What I've noticed so far of Joaquin Murieta is the rapid pace and lack of chapters. Still, the reading is refreshing in a way. I know Murieta's past and encounters thereafter seem crude and inhumane: they are shockingly violent and simple--I like this. In Blithedale we're confined to perceiving a more withdrawn and upright reality where the tension lies in  developing character relationship. Here, the scope is much-much broader as we see men being cut down and shot--each who have their lives ended at the whim of Murieta. As a reader I'm glad to encounter this kind of writing. Where as we're often forced in perceiving the subtle and simple as novel ideas, there is equally as much to gain from novels of larger proportions because they force us to consider our mortality within the context of existence as a whole: thoughts of the sublime get stirred up, and there's a feeling of awe spurred on by the heavy contrast of circumstance. I'll have to say that characters like Murieta have always intruiged me. He's a Zorro type of ruffian who actually lived a life that most of us would deam foolish, inhumane, and terrible. Often, people like Murieta aren't born like this--fate leaves them no choice in the matter. I'm looking forward to seeing where this book ends up. The pace is a welcome change.

--Michael Molder

Thursday, January 21, 2010

--the ending considered. (The Blithedale Romance)
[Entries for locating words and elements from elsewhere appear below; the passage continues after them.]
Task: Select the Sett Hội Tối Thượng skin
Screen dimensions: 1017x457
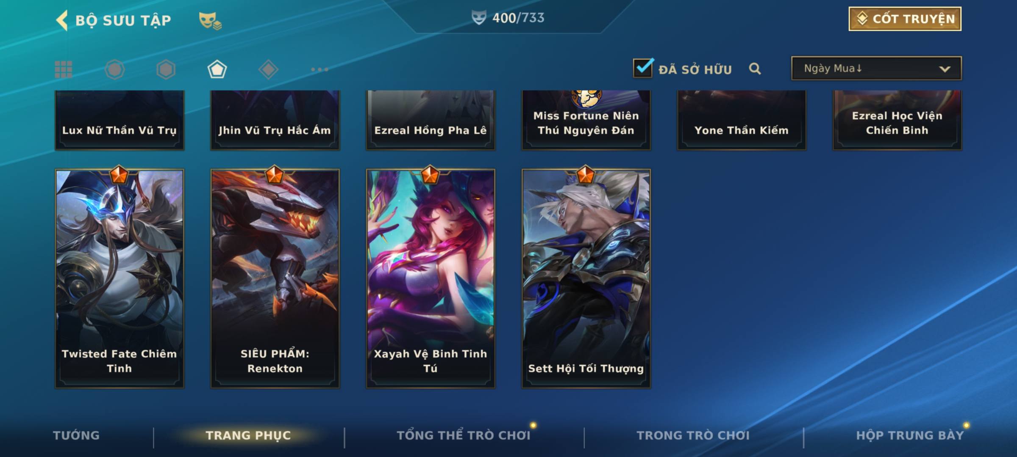Action: click(x=586, y=278)
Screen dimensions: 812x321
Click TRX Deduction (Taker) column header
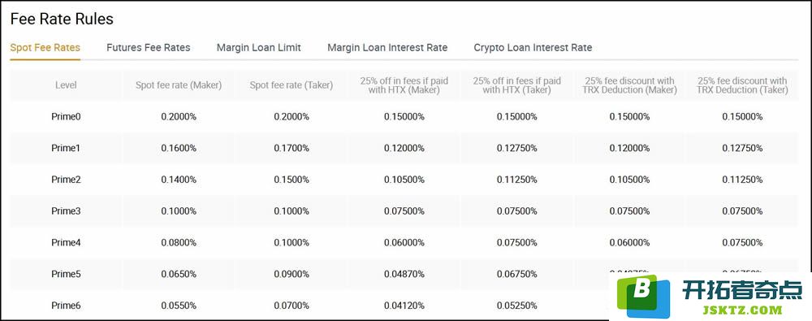[742, 85]
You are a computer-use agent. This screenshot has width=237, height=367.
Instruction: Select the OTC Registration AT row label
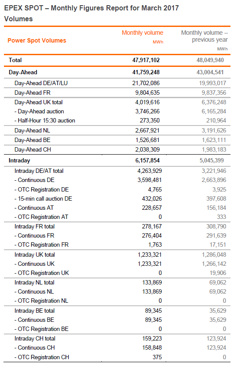41,217
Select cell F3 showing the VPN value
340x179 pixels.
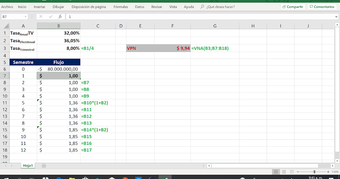(x=172, y=48)
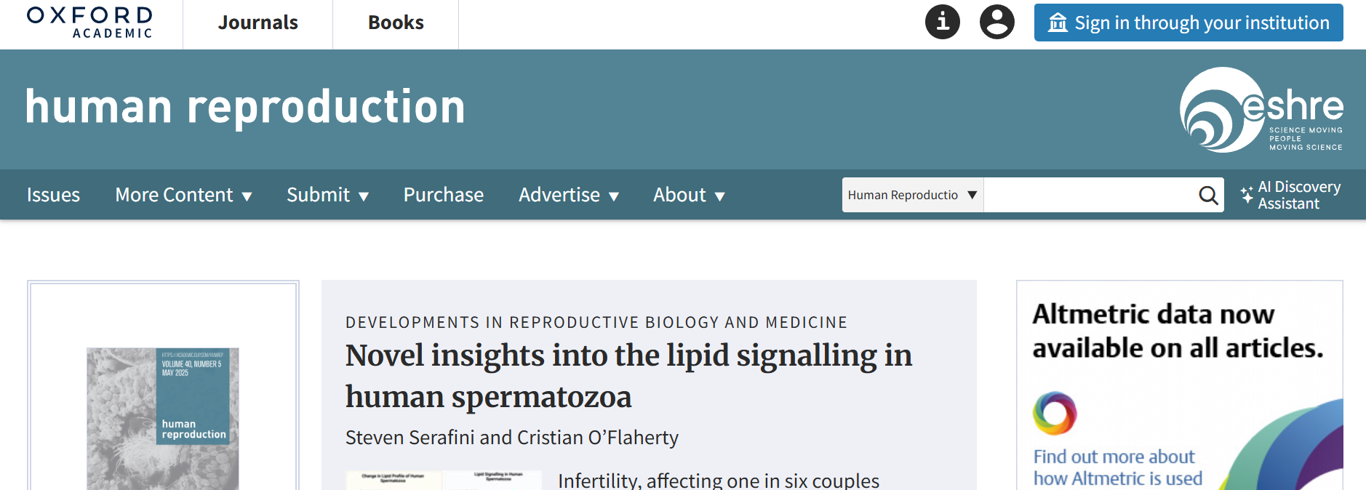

ALTHOUGH there was a generous amount of hints foreshadowing the tragic end, Zenobia's death still came very uneasy. As it was mentioned in class, the book seems to still fiercely focus on Coverdale's feelings: how he seemingly went on unchanged, indifferent, and confused. Priscilla and Hollinsworth move on -- becoming much less ambitious -- and Blithedale is considered a failed experiment. Still, I couldn't help but dwell on the ambiance of the death--Zenobia, that is. All of the others' simple commentary after the fact, well, seemed like adding insult to injury. They kept on saying that it was very unbecoming of her to take her own life like that: a woman with a personality such as hers. Much of it got me thinking of exile, the reasons behind it, and how easily some people are driven away from others. Blithedale itself was a sort-of strange observation in exile. New settlers, random people, or just curious ones came by, but the fact is that it was a group of people seeking change, reform, and relief. There would be no tyrannical royalty ruling over head, no religious and no sexual oppression. And with all that in mind, I can't help but think of spite. Some of us break away from our groups to show them that we're able to live how we want and succeed at it: we didn't need them afterall. Or some of use just run, hoping that we're missed. After all, any type of attention is better than none at all--especially if you're feeling desperate and lonely. Now, I can't say that I know for sure, but Zenobia seemed to be that exiled girl (within that town of exiles): even in this group--actually, especially in a group. Some people are innately alone in a way we can't see or understand. Just as Zenobia seemed to be constantly begging for attention, they do not even offer her this after death. Actually, the hauling of her corpse was the most intimate kind of attention she received in the entire book. Overall, the setting of the novel, for me, became blurred. Coverdale's simple observations and thoughts about Blithedale lost much footing. Since I tend to be a fan of the character-driven novel, I felt like Hawthorne delivered. At the end I cared little for Blithedale, its' ideals and strange ways, and loathed Coverdale. If anything, death (specifically suicide) should always be approached with respect. If never seeing someone again isn't enough to wake you up to someone's grief, perhaps you're better off dead too.